Calcite fabric development in calc-mylonite during progressive shallowing of a shear zone: An example from the South Tibetan Detachment system (Kali Gandaki valley, Central Himalaya)

Abstract

Calcite-rich lithologies within the Annapurna Detachment zone, a strand of the South Tibetan Detachment System in central Himalaya (Kali Gandaki region, Western Nepal) have been characterized for the superimposition of microstructures to unravel deformation variations during syn-collisional exhumation. Finite-strain, grain size, twinning and crystallographic preferred orientations have been combined to define the contribution of dynamic recrystallization and twinning in calcite in the overall deformation. Dynamic recrystallization and twinning occurred respectively at temperatures of c. 400–550 °C and <250 °C. The comparison of calcite-based paleopiezometers indicates that cooling occurred along with an increase in differential stress from c. 4–19 MPa up to c. 118–154 MPa at decreasing strain rates. Flow estimates with the subsimple shear (30–50% of simple shear) regime for both fabrics support a single progressive deformation where the plastic regime progressively changed. We interpret the changes in intracrystalline deformation mechanisms in calcite and their differences in differential stress records, deformation temperature, and strain rate as linked to the exhumation of the rocks induced by the detachment, from deeper to upper crustal levels.
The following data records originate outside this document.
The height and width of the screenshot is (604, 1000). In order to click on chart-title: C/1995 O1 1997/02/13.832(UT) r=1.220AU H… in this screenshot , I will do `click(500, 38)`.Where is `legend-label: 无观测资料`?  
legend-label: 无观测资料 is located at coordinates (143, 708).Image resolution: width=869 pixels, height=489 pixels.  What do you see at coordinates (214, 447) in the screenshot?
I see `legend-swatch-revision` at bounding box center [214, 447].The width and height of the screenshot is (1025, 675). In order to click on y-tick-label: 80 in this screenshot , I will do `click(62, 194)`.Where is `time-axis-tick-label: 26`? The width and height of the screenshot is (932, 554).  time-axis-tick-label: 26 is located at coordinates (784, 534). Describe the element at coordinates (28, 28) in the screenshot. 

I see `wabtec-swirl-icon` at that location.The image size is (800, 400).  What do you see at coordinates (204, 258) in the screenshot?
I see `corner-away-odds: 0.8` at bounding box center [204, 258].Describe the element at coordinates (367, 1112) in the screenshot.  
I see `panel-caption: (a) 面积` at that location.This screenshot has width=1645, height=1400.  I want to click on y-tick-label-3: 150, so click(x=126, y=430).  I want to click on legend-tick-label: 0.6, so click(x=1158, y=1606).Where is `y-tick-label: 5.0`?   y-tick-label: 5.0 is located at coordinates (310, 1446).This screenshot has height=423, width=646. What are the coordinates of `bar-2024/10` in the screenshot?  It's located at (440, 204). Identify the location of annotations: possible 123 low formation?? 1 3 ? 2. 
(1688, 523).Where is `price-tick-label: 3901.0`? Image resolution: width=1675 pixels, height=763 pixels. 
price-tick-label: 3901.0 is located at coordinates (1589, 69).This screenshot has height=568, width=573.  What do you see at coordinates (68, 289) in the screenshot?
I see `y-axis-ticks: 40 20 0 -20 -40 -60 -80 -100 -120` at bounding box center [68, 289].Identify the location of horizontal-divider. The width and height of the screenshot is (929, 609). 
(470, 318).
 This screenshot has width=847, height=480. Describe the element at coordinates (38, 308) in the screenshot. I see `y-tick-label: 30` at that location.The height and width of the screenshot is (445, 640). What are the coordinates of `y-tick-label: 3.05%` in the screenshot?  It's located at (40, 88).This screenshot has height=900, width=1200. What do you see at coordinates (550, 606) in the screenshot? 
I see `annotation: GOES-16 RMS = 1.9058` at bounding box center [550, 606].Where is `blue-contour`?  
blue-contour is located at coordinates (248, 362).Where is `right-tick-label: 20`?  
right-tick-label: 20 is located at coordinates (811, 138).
Results for the Annapurna Detachment zone have been compared with the literature database for the regional continuation along the Himalaya, the South Tibetan Detachment System, which is defined by a lower main shear zone and an upper brittle fault. Data comparison led us to link our early stage of ductile shearing to that elsewhere recorded in the main lower branch of the system. Conversely, data for the late shearing are not found for the main branch when affecting quartz-bearing rocks, as strain hardening resulted in an upward partitioning of the deformation and in the localization of a brittle fault. Therefore, this study highlights how variations in lithology in regional-scale shear zones influences the exhumation path and the overall architecture of shear zones.